StatCounter

Tuesday 25 September 2007

Where are the Conservative voters of 2005 now?

I blogged yesterday that there were several strategies that Gordon Brown could follow in order to a) win the coming general election and b) win a European Treaty referendum or avoid holding one. I finished by saying that "The anti-EU Constitution movement needs to galvanise itself and I am afraid that the priority is to support the Conservatives rather than UKIP because UKIP cannot win any seats but splitting the pro-referendum vote between Conservatives and UKIP will give Labour and the Lib Dems more seats than would otherwise be the case."

It would appear that one reason behind the Conservative's poor performance in the opinion polls is that 5% of the electorate (albeit on a small sample) that voted Conservative in 2005 now intend to vote UKIP. The Cameroonie's obsession with moving to the middle ground of British politics and so appeasing the BBC, may have lost them the Euro-sceptic supporters that they also need to win a general election.

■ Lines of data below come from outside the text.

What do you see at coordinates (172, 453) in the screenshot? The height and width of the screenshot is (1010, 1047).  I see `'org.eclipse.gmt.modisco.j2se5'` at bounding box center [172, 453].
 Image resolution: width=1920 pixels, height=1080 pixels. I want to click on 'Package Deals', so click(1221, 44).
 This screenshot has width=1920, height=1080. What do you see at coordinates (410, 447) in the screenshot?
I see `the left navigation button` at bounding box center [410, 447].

Of course the BBC having helped to get the most acceptable (to the BBC)of the Conservative candidates elected as Conservative leader can now help to attack him for his being an old Etonian, out of touch with the British public and so on. The same attacks that will be unleashed with even more ferocity on Boris Johnson once he is the official Conservative candidate for London Mayor.

The Labour government and their propaganda wing, the BBC, will do their best to ensure that we are ruled by a Labour government until the day comes when the European project comes to fruition.